Iran’s Options for Revenge on Israel

On April 1, an Israeli airstrike on Damascus killed three Iranian generals, one of whom was the seniormost Iranian commander in the region. The IDF has been targeting Iranian personnel and weaponry in Syria for over a decade, but the killing of such a high-ranking figure raises the stakes significantly. In the past several days, Israelis have received a number of warnings both from the press and from the home-front command to ready themselves for retaliatory attacks. Jonathan Spyer considers what shape that attack might take:

Tehran has essentially four broad options. It could hit an Israeli or Jewish facility overseas using either Iranian state forces (option one), or proxies (option two). . . . Then there’s the third option: Tehran could also direct its proxies to strike Israel directly. . . . Finally, Iran could strike Israeli soil directly (option four). It is the riskiest option for Tehran, and would be likely to precipitate open war between the regime and Israel.

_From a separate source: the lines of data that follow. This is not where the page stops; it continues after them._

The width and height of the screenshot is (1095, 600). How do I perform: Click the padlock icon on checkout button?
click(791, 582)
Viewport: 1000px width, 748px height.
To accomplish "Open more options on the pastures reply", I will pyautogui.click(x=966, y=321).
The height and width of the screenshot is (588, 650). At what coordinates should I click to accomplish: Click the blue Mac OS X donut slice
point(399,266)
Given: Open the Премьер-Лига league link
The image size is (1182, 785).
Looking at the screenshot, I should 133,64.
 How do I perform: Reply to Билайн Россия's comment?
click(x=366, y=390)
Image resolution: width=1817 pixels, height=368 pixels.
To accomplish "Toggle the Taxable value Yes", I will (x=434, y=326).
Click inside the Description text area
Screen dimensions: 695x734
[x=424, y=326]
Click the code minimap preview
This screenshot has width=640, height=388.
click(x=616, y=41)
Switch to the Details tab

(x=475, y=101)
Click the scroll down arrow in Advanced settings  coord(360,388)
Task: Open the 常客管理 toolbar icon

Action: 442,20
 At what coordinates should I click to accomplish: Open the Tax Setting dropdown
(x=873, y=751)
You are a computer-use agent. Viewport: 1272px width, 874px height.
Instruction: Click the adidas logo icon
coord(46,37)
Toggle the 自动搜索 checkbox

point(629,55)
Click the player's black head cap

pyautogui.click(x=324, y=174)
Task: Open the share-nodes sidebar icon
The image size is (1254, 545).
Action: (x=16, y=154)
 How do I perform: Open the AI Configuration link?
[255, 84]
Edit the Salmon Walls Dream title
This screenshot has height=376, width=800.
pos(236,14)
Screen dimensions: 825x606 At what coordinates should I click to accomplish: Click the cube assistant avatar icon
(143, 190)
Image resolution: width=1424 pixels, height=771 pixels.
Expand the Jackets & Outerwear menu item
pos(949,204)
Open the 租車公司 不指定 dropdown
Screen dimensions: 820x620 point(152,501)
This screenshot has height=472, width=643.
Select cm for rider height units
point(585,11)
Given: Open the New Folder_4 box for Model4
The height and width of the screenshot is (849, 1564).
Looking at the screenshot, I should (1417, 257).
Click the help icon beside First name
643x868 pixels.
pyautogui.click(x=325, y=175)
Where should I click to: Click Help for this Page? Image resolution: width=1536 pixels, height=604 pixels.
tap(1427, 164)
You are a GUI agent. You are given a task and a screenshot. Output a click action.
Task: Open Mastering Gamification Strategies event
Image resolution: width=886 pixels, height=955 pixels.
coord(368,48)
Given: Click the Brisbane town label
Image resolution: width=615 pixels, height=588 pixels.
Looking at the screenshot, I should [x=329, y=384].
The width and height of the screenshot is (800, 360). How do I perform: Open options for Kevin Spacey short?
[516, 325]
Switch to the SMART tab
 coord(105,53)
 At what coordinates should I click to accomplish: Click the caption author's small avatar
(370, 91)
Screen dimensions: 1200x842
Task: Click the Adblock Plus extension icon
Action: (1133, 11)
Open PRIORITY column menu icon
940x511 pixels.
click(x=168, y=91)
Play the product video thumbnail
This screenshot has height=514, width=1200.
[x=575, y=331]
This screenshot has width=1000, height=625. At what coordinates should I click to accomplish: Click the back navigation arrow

Tehran will consider all four options carefully. It has failed to retaliate in kind for a number of high-profile assassinations of its operatives in recent years. . . . A failure to respond, or staging too small a response, risks conveying a message of weakness. Iran usually favors using proxies over staging direct attacks. In an unkind formulation common in Israel, Tehran is prepared to “fight to the last Arab.”